2016 is the year 21 Savage popped off. With previous work ranging with Brodinski, Zaytoven, Dreezy and an entire project appropriately titled ‘Free Guwop’ with Sonny Digital as an executive producer. 21 finally garnered attention with his first, sort of, commercial release with the ever getting more popular, Metro Boomin on ‘Savage Mode’.
While Metro has worked with a variety of rappers within the community from Ludacris, Ty$, Gucci Mane, YG and Kanye West, it was bout time that one of the buzzing ATL acts finally got a project that consisted of just Metro beats. As well as this, Metro has consistantly showcased himself as a demanded producer in today’s generation of (t)rap music. You can’t help but get hyped, turnt, LiT, whatever phrase floats your boat when you hear any of his tag lines…
Moving on, 21 and Metro are a perfect collaboration. Metro provides the Slaughter Gang honcho with heavy synths, pounding bass lines, crashing hi-hats and cool melodic keyboards throughout. The project is a reflection of the gritty, bloody and trap environment that 21 Savage has grown up in. Although 21 may not be one of the greatest painters with words, his monotone, straight up fact-telling bars are enough to make anyone a Savage.

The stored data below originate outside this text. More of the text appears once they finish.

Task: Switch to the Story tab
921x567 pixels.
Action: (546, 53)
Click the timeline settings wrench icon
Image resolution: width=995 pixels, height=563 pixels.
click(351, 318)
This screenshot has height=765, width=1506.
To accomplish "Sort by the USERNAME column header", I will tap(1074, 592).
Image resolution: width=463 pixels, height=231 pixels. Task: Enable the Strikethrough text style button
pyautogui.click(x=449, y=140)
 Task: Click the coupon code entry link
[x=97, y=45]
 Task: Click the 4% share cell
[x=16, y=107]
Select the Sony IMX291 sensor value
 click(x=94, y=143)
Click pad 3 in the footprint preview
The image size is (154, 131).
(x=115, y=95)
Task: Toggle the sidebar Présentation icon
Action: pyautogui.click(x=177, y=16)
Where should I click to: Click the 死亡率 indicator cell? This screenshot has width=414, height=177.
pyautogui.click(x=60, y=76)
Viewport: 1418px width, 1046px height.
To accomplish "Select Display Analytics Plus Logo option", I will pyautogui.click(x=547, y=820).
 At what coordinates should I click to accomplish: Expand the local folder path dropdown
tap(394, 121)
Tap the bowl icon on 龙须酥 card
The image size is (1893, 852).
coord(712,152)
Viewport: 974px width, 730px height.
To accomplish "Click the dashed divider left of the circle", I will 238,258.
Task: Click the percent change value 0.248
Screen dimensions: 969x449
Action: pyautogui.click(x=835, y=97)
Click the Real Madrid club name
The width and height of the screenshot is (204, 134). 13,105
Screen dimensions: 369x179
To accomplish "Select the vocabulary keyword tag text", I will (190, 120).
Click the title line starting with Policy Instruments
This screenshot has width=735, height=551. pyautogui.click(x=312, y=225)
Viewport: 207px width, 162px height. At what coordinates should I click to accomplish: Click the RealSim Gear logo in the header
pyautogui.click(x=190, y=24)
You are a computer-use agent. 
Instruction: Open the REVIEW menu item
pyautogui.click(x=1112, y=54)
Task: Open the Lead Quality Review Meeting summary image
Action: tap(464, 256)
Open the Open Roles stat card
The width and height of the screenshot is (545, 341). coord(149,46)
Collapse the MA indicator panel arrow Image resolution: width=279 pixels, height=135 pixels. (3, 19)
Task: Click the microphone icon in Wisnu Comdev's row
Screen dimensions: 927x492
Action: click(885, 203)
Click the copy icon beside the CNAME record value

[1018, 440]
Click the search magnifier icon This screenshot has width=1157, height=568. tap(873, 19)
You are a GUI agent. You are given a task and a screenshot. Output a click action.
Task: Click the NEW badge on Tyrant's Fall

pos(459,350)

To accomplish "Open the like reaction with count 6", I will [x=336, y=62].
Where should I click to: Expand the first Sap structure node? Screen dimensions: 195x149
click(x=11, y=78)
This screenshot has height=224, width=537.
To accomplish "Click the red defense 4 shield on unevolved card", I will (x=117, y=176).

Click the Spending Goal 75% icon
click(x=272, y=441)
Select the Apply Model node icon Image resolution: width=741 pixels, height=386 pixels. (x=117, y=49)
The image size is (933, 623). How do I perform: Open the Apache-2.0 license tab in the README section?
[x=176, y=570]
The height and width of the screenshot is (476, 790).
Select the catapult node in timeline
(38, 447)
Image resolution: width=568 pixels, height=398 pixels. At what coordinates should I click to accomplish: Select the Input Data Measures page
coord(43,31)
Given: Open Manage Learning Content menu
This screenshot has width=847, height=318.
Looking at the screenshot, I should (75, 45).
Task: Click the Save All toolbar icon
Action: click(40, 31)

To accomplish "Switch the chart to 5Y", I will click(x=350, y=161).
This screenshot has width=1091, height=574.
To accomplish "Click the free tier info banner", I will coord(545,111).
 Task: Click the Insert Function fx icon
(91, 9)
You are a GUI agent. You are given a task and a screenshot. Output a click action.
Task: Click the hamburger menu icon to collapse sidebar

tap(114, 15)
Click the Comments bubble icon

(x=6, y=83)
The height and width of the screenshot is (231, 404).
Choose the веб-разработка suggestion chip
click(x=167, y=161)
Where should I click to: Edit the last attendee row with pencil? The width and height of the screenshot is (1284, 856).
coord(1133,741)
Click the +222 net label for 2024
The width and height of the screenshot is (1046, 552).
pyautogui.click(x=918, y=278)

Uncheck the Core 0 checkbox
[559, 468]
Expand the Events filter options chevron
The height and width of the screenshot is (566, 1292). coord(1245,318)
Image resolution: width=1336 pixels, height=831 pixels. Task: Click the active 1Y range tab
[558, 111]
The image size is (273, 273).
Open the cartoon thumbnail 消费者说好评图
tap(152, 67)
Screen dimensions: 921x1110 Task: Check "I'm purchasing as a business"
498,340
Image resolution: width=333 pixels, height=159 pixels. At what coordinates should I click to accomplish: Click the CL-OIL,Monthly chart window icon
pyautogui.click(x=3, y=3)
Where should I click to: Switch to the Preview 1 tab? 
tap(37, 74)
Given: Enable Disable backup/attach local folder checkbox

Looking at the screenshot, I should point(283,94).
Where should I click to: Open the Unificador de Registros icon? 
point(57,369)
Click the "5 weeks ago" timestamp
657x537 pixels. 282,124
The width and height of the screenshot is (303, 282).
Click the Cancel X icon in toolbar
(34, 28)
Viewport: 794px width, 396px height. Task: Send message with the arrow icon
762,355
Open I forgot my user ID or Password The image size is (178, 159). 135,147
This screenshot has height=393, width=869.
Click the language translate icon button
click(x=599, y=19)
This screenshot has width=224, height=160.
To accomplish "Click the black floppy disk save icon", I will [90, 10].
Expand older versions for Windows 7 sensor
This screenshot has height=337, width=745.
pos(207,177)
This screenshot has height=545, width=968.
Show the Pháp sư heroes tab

One of the highlights off the album is the stand-alone featured track, ‘X Bitch‘. The track features everyone’s favourite lean-sipping, perky calling Trap rapper, Future and the two go back and forth with some swag-audacious verses. The instrumental, provided by Metro and co-produced by 21, contains funky flutes, psychedelic keys and a thumping drum pattern. The two ATLiens rap about flashing their expensive jewellery, subliminal dissing Ciara, coincidentally, an ‘X Bitch’ and making sure that they don’t stop getting money. Future, in particular, has some subtle lines towards his ex on the track (‘Hold up, I don’t give a fuck about no ring / Hold up, fell in love with some good throat, hold up, ripped them confidential papers up’), which the #FutureHive, would have obviously enjoyed, as in this day and age, drama and ‘beef’ is just another way to slam artists and get a hashtag going.
As well as this, there’s the cinematic ending track, ‘Ocean Drive’, which has 21 flowing coolly over calm guitar strings and a heavy bass, rapping about his comeuppance to success, living a life fuelled by drugs (especially codeine and percocets if you haven’t watched The Breakfast Club interview!), not being a rat, counting ’20 grand’ on his lap and never signing to a major.
The album, EP, mixtape, whatever you want to call it is a reflection of the lifestyle 21 has lived; violent, dark and melancholy.
While today’s rap is shat on by its OG’s for loss of authenticity, there is nothing wrong with not being a lyrical rapper! Instead, 21 uses simplistic and real life observations to portray a very dark image of the lifestyle that he is or not a part of and uses #FACTS on all his tracks to prove the realness of what he is consequently a part of.